» **What to do**
Output only the lines of the entries that follow, starting at the one with "Task: Select the Platz: 1 tree item" and running down to the one with "Task: Add Hunter Lamour Napkin to cart", both included and unchanged.
** Dataset follows **
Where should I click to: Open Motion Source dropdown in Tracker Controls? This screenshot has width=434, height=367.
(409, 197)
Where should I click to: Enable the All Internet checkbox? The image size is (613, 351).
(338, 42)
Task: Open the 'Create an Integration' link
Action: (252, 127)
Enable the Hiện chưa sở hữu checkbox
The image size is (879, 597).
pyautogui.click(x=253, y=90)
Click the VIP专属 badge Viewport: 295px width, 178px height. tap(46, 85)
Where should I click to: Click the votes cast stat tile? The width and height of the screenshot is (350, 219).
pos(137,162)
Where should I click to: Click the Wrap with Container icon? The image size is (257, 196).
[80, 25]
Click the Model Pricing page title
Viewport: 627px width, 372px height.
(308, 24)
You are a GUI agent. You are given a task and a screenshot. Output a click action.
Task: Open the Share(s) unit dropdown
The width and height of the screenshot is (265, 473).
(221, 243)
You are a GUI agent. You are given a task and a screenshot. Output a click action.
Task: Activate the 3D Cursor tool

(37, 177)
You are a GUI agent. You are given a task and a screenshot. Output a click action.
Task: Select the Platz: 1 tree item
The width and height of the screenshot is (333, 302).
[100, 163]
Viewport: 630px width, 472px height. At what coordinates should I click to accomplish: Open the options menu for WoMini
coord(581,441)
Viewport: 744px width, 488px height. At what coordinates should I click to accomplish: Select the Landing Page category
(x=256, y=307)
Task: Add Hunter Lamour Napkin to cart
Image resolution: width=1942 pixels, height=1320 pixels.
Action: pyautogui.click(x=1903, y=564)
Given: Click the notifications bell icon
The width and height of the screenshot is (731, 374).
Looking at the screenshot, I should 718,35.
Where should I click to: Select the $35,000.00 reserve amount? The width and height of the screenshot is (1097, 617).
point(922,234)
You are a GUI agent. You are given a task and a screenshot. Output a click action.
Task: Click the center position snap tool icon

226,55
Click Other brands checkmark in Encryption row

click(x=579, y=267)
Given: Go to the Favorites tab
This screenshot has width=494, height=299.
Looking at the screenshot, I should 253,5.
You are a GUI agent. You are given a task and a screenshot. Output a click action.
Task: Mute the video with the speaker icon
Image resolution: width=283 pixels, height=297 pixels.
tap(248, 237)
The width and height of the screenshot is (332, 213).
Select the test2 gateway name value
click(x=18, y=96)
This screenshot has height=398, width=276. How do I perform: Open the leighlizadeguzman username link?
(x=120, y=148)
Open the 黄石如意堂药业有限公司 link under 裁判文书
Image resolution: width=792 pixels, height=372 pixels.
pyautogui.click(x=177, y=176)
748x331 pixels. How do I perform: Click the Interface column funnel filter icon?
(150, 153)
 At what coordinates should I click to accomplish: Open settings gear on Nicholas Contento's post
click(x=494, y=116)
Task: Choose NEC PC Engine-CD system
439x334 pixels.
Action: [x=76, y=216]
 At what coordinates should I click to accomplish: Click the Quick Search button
** End of Dataset **
» **Answer box**
Task: Select the Platz: 1 tree item
The width and height of the screenshot is (333, 302).
[100, 163]
Viewport: 630px width, 472px height. At what coordinates should I click to accomplish: Open the options menu for WoMini
coord(581,441)
Viewport: 744px width, 488px height. At what coordinates should I click to accomplish: Select the Landing Page category
(x=256, y=307)
Task: Add Hunter Lamour Napkin to cart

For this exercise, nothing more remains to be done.